FacebookTwitterGoogle+RedditEmail

How “El Gallito” Conquered Obama

by STEWART J. LAWRENCE

They don’t call Democratic congressman Luis Gutierrez “El Gallito” — “The Little Rooster” — for nothing. It’s not just his diminutive size, but his outspoken style. Apparently, he’s always trying to “wake people up.” And one of his favorite targets, it turns out, is President Obama, a fellow Chicagoan and one-time friend and colleague that Gutierrez backed over Hillary Clinton in 2008.

For the past four years, the two men have locked horns repeatedly over Gutierrez’s signature issue — immigration reform.
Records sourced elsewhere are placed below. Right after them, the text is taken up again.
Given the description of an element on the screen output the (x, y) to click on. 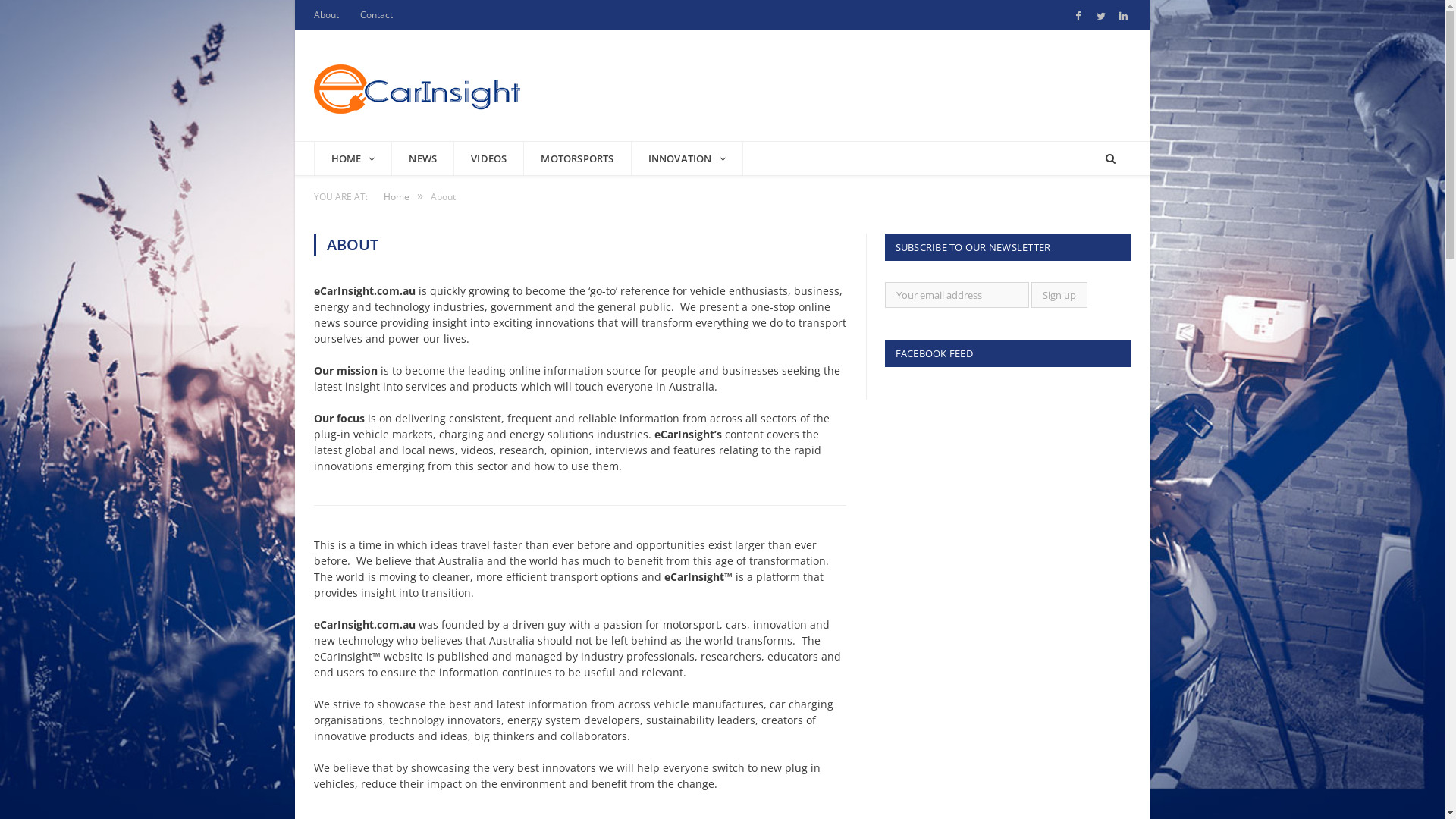
INNOVATION Element type: text (687, 158)
Search Element type: hover (1109, 158)
Contact Element type: text (375, 14)
About Element type: text (325, 14)
ecarinsight Element type: hover (416, 84)
NEWS Element type: text (423, 158)
Facebook Element type: text (1077, 16)
LinkedIn Element type: text (1123, 16)
Sign up Element type: text (1059, 294)
Twitter Element type: text (1100, 16)
VIDEOS Element type: text (489, 158)
MOTORSPORTS Element type: text (577, 158)
Home Element type: text (396, 196)
HOME Element type: text (352, 158)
As Gutierrez tells it, the president, despite his own civil rights background, has never understood the depth and intensity of Latino aspirations, and has been far too willing to play politics with an issue that concerns his entire community – and indeed, the entire country.

He has clashed with Obama over the president’s decision to keep deporting undocumented immigrants – in fact, in record numbers, roughly 400,000 a year, ostensibly to appease conservatives and to build support for a legalization program. Early on, Obama promised to increase pressure for legalization once the debate over health care reform was settled. But it never happened. Always, the answer was the same: “Mañana.”

Gutierrez, who’s not a patient man by nature, hasn’t been willing to wait. In calls to his office, and in visits to his district and trips across the country, he recorss the pain and hardship of Latino families in deportation proceedings every day and feels compelled to act, he says.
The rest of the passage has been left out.